Angela Birnbaum, director de Tulane da seguridade biológica

Os pesquisadores de Tulane igualmente trabalharão para desenvolver um teste rápido para COVID-19 usando os diagnósticos avançados desenvolvidos por Tony Hu, PhD, cadeira presidencial de Weatherhead na inovação da biotecnologia. Hu conduzirá o projecto que usará os testes altamente sensíveis do sangue ou da saliva que confiam em estratégias nanotecnologia-baseadas para encontrar biomarkers da doença. Os pesquisadores no centro do diagnóstico celular e molecular da Faculdade de Medicina de Tulane trabalharão com os investigador no TNPRC para validar os testes usando o modelo do primata nonhuman.

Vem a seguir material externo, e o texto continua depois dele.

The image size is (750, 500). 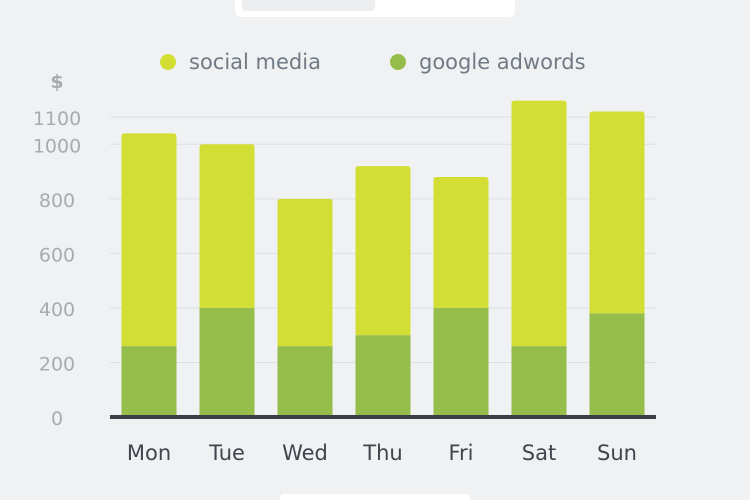 I want to click on x-tick-label: Fri, so click(x=460, y=453).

“O objetivo desta tecnologia é apontar para a detecção a mais adiantada da doença, para fornecer melhores predictors da progressão da doença, diferenciação rápida da espécie do coronavirus, e monitoração de tempo real como os pacientes respondem aos tratamentos assim que nós podemos melhorar resultados,” de Hu disse. “Isto é especialmente urgente agora desde que houve os relatórios que COVID-19 está espalhando antes dos povos que sabem que é doente.”

Outros pesquisadores através de Tulane estão trabalhando nos esforços COVID-19. O Virologist Bob Garry é parte de uma equipe que descodifica o genoma do coronavirus para determinar suas origens e como evoluiu possivelmente dos bastões e dos pangolins. A doença principal que modela o perito James “Mac” Hyman na escola de Tulane da ciência e que projeta está criando modelos matemáticos para seguir a propagação do coronavirus e a eficácia dos esforços para pará-la.

O epidemiologista e a ecologista Lina Moses da doença, PhD, na escola de Tulane da saúde pública e da medicina tropical estão em esforços de pesquisa de coordenação de Genebra com WHO e a rede global do alerta e da resposta da manifestação enquanto trabalha para impedir que a manifestação espalhe em uma epidemia global.